An assessment of hepatitis E virus (HEV) in US blood donors and recipients: No detectable HEV RNA in 1939 donors tested and no evidence for HEV transmission to 362 prospectively followed recipients.

BACKGROUND: Hepatitis E virus (HEV) infection has become relevant to blood transfusion practice because isolated cases of blood transmission have been reported and because HEV has been found to cause chronic infection and severe liver disease in immunocompromised patients. STUDY DESIGN AND METHODS: We tested for immunoglobulin (Ig)G and IgM antibodies to the HEV and for HEV RNA in 1939 unselected volunteer US blood donors. Subsequently, we tested the same variables in pre- and serial posttransfusion samples from 362 prospectively followed blood recipients to assess transfusion risk. RESULTS: IgG anti-HEV seroprevalence in the total 1939 donations was 18.8%: 916 of these donations were made in 2006 at which time the seroprevalence was 21.8% and the remaining 1023 donations were in 2012 when the seroprevalence had decreased to 16.0% (p \u3c 0.01). A significant (p \u3c 0.001) stepwise increase in anti-HEV seroprevalence was seen with increasing age.

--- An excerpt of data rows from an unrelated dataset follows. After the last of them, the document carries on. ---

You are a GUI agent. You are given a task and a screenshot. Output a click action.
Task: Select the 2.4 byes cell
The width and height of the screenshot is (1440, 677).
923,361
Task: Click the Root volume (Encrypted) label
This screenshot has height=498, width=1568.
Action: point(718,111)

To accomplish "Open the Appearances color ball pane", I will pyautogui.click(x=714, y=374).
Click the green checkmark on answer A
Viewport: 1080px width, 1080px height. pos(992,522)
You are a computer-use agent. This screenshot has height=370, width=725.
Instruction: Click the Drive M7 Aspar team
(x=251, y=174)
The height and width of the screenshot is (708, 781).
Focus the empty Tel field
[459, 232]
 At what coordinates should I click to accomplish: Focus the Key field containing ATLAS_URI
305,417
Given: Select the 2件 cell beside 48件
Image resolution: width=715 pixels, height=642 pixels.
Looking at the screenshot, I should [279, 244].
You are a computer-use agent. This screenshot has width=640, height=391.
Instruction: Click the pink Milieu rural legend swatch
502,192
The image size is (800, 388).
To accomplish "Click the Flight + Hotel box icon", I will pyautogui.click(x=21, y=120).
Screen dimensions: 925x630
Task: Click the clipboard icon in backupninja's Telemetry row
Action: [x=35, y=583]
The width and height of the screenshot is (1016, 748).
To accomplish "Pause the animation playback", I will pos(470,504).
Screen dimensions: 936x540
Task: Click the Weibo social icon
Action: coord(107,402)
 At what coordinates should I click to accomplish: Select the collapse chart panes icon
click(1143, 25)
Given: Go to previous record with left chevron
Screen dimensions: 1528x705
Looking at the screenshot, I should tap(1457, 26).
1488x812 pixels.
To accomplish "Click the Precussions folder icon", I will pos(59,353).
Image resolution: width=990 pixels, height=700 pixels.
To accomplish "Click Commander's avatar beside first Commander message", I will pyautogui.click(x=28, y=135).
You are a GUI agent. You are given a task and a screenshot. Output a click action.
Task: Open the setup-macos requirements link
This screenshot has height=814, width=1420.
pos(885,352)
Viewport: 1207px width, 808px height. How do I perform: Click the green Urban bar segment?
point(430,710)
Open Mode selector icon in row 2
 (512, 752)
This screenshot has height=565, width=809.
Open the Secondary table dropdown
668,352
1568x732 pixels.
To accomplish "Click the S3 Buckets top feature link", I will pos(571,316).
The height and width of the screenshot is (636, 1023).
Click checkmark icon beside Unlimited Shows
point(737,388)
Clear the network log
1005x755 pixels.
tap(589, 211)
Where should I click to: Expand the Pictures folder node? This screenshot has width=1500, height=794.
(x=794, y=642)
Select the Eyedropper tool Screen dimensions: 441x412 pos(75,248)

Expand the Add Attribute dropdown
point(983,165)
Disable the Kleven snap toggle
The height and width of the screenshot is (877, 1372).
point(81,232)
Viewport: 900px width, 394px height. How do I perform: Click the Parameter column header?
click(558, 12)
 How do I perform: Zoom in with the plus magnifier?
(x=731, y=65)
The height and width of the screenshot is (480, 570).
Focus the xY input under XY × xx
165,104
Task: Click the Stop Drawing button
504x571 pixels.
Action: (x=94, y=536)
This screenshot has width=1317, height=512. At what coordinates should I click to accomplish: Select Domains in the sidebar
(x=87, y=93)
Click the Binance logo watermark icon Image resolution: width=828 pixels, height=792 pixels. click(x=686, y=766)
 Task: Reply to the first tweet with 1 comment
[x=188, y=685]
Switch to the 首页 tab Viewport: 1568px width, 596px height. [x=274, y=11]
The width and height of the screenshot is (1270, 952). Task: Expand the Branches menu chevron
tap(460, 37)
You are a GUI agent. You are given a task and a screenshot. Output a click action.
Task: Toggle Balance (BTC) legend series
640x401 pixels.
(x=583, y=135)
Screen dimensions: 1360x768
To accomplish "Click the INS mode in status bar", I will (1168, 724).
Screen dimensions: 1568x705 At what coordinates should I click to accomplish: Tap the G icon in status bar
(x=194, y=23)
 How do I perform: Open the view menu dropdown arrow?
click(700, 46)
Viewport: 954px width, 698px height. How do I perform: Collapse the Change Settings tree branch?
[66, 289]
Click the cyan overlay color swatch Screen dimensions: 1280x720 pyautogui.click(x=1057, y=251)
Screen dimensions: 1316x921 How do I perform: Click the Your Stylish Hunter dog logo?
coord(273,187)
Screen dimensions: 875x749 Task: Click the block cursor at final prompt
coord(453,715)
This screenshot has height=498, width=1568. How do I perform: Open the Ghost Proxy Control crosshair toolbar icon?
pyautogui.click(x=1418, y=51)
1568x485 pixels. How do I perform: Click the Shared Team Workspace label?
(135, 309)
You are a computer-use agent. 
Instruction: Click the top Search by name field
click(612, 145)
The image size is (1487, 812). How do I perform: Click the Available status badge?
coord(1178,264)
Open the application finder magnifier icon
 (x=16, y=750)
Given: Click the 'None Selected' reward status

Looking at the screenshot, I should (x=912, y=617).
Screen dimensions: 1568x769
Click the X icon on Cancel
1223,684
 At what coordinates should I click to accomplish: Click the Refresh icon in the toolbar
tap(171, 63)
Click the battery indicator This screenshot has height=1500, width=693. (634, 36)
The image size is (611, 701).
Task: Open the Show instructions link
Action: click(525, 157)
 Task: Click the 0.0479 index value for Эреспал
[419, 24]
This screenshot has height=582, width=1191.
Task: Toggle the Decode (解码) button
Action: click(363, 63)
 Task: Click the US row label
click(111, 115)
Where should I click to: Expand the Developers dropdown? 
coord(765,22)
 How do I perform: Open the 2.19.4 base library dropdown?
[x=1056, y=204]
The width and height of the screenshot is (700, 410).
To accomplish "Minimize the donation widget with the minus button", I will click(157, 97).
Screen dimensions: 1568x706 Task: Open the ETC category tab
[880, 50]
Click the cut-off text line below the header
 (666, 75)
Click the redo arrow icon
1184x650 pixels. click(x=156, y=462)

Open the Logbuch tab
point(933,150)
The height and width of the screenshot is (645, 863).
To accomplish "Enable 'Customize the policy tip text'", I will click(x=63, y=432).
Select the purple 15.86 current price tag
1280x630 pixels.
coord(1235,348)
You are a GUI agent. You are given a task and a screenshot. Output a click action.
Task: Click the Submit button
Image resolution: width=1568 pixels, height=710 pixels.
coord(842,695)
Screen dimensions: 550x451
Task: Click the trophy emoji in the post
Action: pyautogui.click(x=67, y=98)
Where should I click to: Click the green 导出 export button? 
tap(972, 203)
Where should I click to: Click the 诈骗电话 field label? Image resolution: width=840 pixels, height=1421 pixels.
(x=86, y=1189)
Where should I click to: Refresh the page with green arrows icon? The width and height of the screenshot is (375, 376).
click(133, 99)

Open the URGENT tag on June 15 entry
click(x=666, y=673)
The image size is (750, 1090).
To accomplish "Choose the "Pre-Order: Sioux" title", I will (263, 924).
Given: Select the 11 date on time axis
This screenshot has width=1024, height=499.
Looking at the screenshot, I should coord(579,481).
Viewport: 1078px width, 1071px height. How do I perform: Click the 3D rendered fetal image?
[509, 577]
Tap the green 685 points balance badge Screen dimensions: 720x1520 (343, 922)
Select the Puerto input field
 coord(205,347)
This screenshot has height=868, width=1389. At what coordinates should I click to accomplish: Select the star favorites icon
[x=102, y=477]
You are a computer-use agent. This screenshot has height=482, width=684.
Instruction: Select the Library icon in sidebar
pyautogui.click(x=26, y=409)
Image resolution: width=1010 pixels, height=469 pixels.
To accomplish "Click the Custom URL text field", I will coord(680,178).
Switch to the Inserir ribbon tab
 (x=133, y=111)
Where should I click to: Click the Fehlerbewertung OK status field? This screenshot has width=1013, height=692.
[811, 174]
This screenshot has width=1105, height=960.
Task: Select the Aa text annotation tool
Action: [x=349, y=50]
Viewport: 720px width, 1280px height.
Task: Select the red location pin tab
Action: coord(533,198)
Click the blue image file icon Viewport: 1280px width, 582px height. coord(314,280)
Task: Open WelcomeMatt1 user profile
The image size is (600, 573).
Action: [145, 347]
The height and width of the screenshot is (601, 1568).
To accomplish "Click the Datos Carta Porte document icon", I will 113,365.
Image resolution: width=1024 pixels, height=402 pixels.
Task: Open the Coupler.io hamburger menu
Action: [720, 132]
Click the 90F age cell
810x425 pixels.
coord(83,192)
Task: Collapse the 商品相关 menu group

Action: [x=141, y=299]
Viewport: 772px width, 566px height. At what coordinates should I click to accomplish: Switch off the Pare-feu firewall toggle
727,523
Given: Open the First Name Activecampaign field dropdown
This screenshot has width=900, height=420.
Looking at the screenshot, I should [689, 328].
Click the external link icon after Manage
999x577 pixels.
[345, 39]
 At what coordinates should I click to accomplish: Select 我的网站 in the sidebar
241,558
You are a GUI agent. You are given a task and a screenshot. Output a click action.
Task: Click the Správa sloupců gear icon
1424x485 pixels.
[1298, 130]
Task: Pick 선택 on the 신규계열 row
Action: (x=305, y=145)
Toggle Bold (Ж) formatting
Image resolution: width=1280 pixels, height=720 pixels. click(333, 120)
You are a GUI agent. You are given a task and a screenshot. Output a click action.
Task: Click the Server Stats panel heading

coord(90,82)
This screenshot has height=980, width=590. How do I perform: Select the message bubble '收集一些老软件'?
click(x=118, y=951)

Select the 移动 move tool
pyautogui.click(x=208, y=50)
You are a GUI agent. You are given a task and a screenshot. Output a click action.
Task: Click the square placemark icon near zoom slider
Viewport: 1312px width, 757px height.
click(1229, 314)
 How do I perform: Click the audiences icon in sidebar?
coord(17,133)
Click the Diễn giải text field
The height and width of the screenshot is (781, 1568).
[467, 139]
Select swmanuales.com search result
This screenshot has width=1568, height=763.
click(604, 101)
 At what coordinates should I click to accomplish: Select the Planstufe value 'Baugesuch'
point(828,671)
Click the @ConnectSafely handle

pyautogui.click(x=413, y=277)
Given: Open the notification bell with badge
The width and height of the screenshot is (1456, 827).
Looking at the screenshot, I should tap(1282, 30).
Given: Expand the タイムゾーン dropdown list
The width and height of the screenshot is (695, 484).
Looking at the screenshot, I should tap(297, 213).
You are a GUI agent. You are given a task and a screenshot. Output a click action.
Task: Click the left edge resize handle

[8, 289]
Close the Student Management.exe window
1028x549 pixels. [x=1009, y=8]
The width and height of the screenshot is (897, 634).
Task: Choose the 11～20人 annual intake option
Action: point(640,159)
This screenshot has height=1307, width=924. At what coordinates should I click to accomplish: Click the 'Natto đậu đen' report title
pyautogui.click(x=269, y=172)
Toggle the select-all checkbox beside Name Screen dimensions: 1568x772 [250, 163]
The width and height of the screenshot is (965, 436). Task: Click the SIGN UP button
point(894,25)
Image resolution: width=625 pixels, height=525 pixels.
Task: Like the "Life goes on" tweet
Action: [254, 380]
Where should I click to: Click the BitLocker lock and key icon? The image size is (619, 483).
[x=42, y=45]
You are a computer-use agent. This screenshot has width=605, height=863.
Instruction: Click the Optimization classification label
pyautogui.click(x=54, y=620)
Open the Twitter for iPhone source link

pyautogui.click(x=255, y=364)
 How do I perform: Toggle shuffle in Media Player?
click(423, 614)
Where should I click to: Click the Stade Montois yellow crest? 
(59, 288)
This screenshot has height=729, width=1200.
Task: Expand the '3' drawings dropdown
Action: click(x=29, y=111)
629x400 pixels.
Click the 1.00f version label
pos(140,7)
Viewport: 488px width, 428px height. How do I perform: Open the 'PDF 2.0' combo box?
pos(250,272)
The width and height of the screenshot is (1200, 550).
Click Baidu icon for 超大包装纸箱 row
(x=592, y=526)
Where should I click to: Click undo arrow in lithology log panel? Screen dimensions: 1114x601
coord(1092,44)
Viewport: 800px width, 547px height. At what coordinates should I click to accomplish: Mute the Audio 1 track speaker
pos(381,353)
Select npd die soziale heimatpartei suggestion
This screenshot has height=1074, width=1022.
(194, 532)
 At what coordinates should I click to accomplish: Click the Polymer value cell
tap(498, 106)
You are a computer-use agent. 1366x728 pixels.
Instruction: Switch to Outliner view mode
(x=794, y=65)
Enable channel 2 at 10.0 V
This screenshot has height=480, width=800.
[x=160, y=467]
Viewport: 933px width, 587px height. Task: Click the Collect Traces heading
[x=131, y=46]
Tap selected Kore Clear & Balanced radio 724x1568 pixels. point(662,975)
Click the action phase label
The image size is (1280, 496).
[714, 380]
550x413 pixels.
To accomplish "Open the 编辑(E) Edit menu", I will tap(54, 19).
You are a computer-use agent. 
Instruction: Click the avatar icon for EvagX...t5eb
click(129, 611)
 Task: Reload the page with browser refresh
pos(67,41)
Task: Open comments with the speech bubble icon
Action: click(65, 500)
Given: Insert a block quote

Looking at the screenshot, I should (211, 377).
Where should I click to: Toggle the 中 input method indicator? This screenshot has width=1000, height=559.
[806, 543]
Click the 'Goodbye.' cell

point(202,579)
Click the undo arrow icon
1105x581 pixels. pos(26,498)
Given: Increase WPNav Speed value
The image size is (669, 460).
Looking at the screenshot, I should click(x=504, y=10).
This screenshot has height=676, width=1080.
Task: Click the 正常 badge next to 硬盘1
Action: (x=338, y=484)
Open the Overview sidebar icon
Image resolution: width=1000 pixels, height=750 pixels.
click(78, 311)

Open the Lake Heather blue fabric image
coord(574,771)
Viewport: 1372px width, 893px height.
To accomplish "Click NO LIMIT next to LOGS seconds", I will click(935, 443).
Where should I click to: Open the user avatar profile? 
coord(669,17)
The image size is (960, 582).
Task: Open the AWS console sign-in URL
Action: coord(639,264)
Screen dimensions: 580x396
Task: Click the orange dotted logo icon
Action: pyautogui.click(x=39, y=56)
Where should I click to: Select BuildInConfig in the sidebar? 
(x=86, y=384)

Eight of 1939 donations (0.4%) tested anti-HEV IgM positive; no donation was HEV RNA positive. Two recipients had an apparent anti-HEV seroconversion, but temporal relationships and linked donor testing showed that these were not transfusion-transmitted HEV infections. CONCLUSION: No transfusion-transmitted HEV infections were observed in 362 prospectively followed blood recipients despite an anti-HEV seroprevalence among donations exceeding 16%